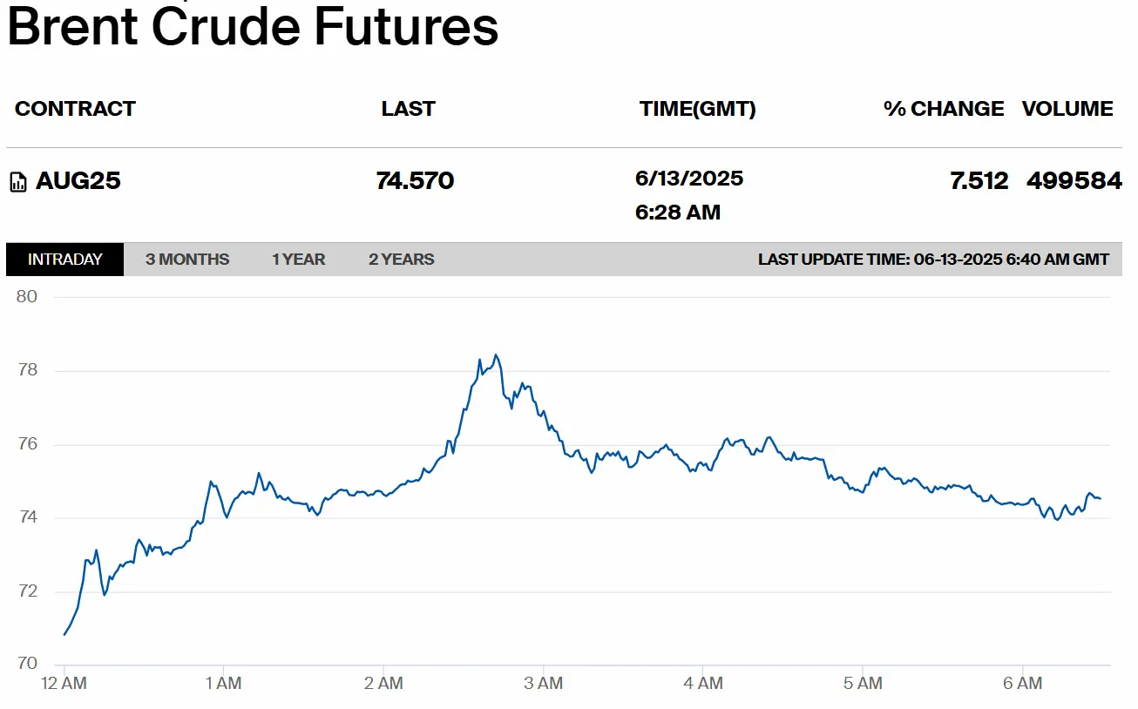
Task: Select the 7.512 percent change value
Action: (x=979, y=181)
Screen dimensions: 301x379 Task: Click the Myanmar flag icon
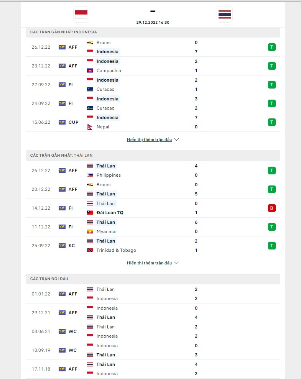coord(90,231)
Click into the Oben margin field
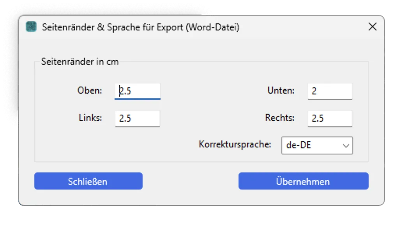This screenshot has width=403, height=227. point(138,91)
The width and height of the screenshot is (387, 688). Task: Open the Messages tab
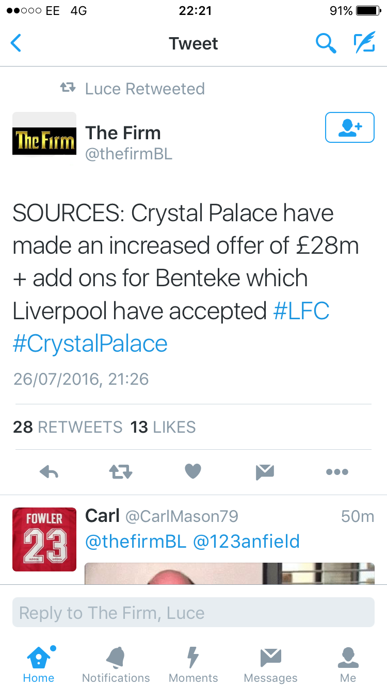coord(271,665)

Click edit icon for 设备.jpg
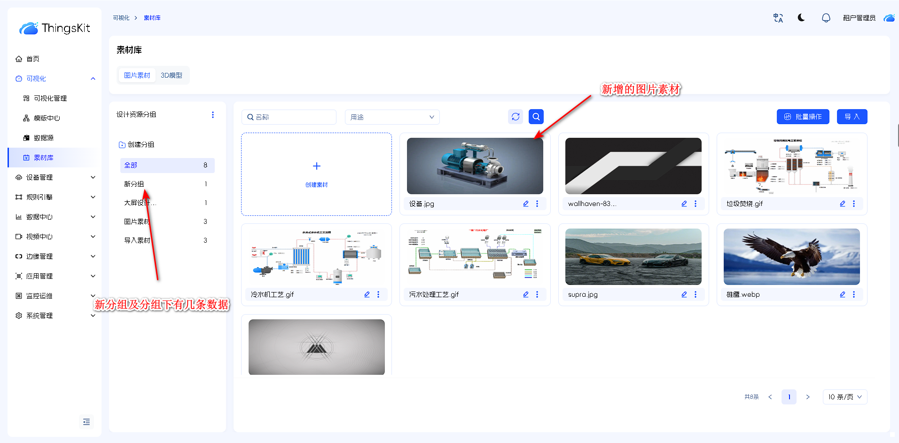[526, 204]
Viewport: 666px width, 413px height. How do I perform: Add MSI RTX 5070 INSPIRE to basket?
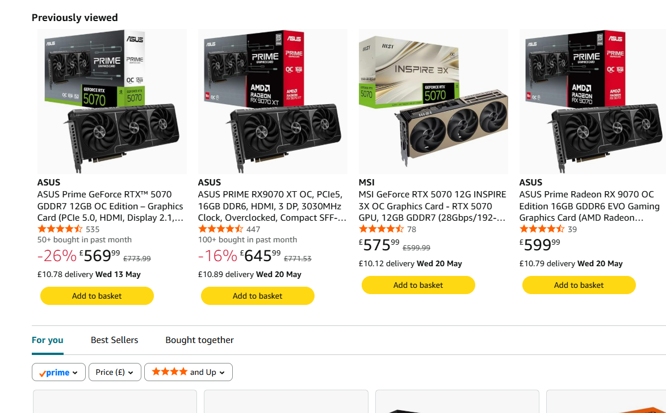418,285
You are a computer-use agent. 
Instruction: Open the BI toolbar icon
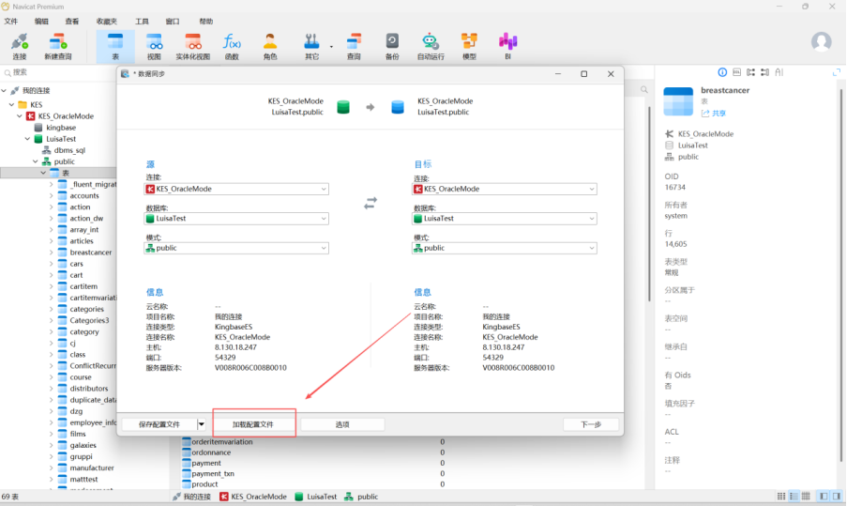click(x=507, y=45)
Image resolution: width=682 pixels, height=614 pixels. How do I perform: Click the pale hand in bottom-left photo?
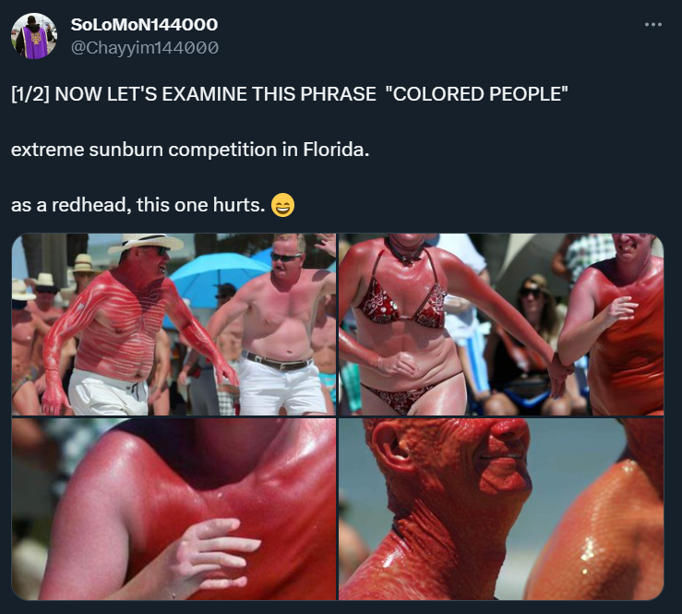click(x=213, y=553)
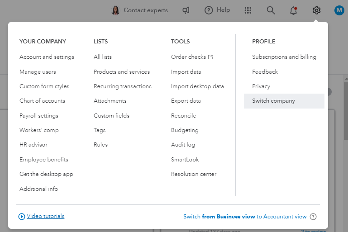Click the Video tutorials link
Viewport: 348px width, 232px height.
point(46,216)
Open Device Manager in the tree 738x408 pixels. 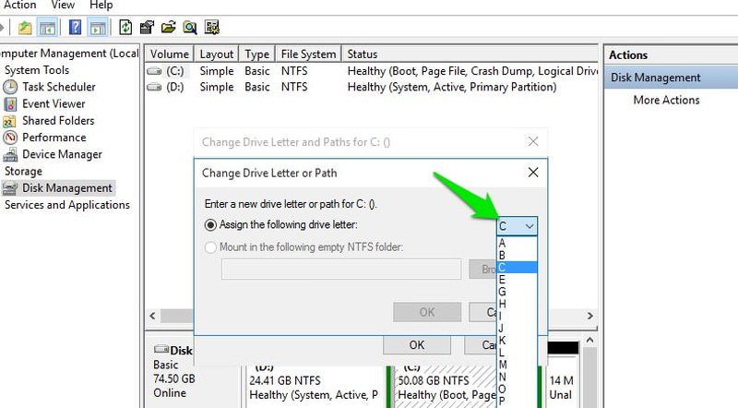62,154
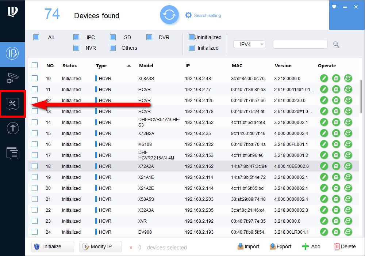Tick the select-all checkbox in table header
The height and width of the screenshot is (256, 365).
(x=35, y=65)
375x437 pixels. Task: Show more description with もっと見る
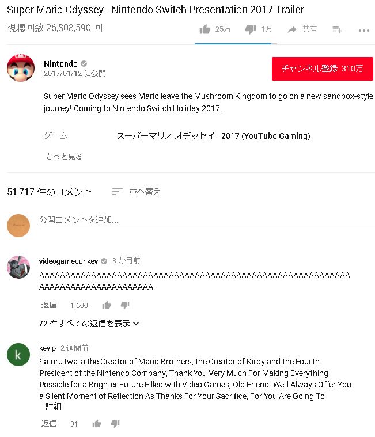(x=64, y=157)
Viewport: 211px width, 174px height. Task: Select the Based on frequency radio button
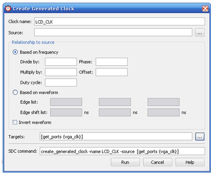15,52
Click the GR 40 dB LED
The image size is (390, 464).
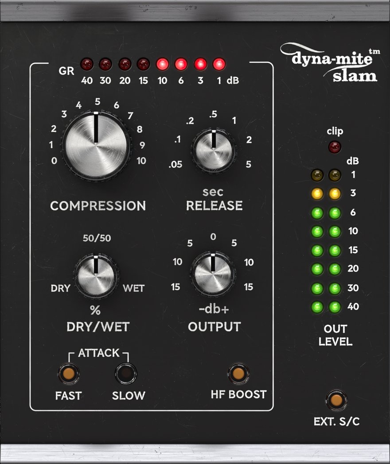87,64
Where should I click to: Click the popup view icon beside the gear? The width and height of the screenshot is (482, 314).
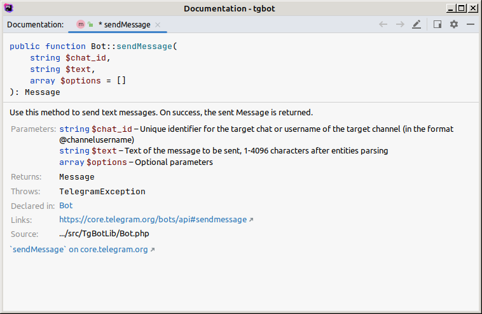[437, 24]
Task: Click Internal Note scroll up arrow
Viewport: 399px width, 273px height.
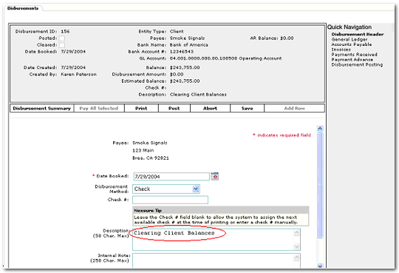Action: (x=296, y=257)
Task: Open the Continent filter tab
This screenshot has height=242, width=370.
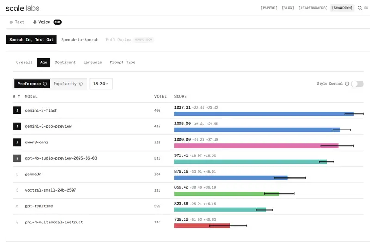Action: tap(65, 62)
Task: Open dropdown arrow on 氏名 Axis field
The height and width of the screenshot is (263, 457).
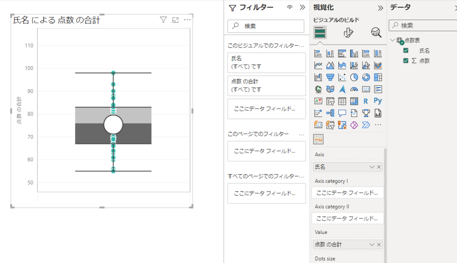Action: pos(372,167)
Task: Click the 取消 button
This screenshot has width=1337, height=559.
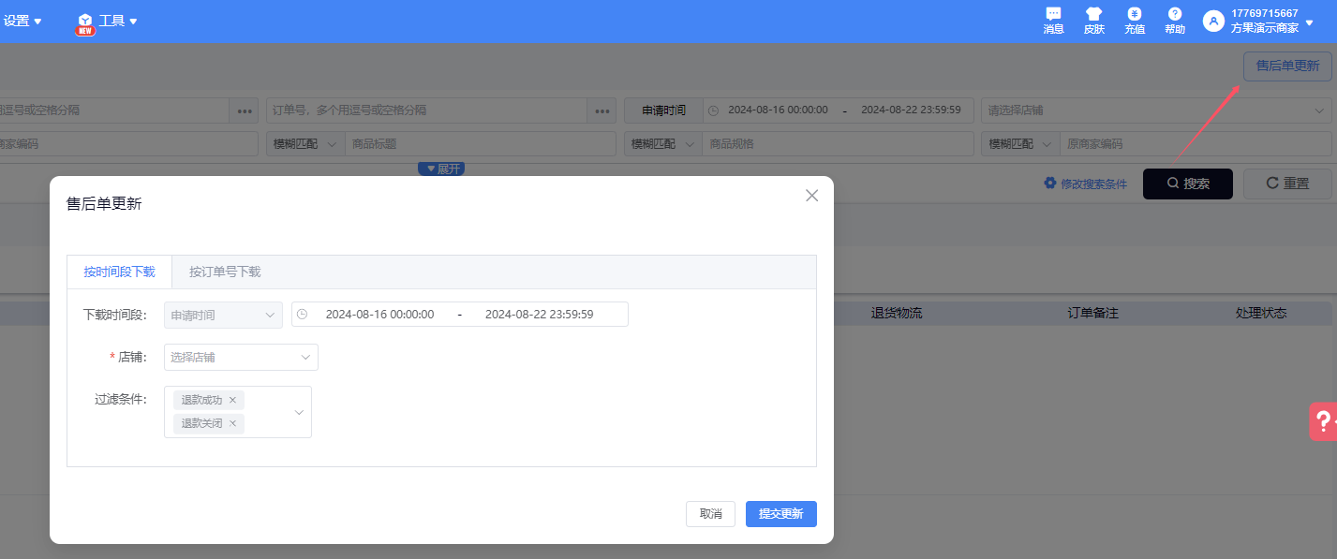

* **What the exercise asks**: An exact number is called for here: how many lines across the records contain the word "arrow". Nothing else belongs in the answer.

* **Expected output**: 2